"Rage" is has been encouraged and reinforced as an appropriate reaction to what is most likely a simple mistake or process breakdown. Another way that social media and algorithmic feeds have pandered to our base emotions. We are becoming a world of tantrum-throwing toddlers.
Cheap goods have always been junk. Buy less, better stuff. Buy once, cry once.
There are so many beautiful parks. There are so many experiences to be had away from sources of rage & frustration.
But you won't find it from a publication that depends on your rage addiction.
> That toxic cycle is now being sped up by a Trump administration that is defanging government watchdogs, consumer rights advocates say.
> In late 2023, Toyota Motor Credit, the finance arm of the carmaker, was ordered to pay $60m after dealers sold thousands of customers unwanted insurance products with their loans, and the lender made it nearly impossible for car buyers to remove them.

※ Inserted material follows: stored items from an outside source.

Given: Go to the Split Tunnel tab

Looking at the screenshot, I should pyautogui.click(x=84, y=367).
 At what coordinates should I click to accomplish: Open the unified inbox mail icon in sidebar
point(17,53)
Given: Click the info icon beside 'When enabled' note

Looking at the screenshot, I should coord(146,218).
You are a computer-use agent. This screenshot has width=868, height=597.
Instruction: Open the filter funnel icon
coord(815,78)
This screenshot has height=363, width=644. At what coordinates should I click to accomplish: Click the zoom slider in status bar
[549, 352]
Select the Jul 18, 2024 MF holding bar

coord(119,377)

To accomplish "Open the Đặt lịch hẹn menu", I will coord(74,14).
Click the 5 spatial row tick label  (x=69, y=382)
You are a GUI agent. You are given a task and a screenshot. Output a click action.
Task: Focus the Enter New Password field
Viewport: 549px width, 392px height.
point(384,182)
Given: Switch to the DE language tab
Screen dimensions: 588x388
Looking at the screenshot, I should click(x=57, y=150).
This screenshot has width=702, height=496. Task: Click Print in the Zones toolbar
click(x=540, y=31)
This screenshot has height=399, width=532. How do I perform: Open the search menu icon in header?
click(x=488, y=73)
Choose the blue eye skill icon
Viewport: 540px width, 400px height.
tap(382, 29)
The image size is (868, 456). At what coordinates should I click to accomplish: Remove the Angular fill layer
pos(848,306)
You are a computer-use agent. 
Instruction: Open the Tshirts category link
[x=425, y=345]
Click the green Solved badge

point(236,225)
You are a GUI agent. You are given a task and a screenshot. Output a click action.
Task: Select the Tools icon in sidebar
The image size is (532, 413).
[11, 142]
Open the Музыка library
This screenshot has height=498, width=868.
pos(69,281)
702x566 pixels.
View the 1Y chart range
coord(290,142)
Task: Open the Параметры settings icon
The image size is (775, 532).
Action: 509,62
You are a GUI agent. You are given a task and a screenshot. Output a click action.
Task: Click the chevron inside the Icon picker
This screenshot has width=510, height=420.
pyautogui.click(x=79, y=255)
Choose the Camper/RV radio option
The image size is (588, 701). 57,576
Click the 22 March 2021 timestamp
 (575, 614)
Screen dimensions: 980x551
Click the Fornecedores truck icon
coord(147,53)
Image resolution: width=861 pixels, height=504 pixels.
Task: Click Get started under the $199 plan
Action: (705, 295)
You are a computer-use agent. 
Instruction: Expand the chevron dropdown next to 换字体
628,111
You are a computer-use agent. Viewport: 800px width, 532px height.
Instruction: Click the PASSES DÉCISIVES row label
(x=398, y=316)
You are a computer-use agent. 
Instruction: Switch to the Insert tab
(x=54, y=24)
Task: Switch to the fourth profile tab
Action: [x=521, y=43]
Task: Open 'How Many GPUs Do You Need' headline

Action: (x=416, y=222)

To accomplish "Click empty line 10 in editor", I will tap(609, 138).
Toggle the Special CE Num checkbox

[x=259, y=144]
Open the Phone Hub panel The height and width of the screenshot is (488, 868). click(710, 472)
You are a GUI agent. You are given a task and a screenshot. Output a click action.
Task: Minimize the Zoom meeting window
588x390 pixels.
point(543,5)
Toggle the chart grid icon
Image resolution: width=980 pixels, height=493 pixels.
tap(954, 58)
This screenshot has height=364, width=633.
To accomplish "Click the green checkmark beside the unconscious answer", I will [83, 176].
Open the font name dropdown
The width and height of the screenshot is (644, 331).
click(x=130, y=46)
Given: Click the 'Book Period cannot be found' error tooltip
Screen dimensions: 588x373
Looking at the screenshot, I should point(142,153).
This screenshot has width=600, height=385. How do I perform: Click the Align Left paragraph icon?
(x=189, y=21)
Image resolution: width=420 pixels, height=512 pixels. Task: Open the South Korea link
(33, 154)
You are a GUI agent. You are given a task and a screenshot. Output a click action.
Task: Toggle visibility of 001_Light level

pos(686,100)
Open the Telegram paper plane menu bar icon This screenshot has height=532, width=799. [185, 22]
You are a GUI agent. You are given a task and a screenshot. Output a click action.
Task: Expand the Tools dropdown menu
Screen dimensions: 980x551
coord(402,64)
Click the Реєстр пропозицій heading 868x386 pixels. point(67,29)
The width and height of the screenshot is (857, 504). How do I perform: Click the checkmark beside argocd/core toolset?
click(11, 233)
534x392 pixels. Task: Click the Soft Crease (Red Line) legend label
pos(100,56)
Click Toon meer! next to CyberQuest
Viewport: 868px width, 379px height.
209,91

> A complaint hotline was staffed by employees instructed not to cancel the products until a consumer asked three times, and then to tell callers they needed to write a letter. The lender “directed customers to dead-end cancellation hotline, withheld refunds, and knowingly tarnished credit reports with false data,” the order by the Consumer Finance Protection Bureau (CFPB) found.
> Last May, the acting CFPB head, Russell Vought, terminated the payout agreement, part of sweeping changes that have gutted the agency, which was set up after the financial crisis to oversee financial firms and has returned $21bn to consumers.
“It feels like a war on consumers,” said Sally Greenberg, the executive director of the National Consumers League, a 125-year-old consumer advocacy group. Households are being hit by “a tsunami of fees and hidden charges and tricks and traps”, she said.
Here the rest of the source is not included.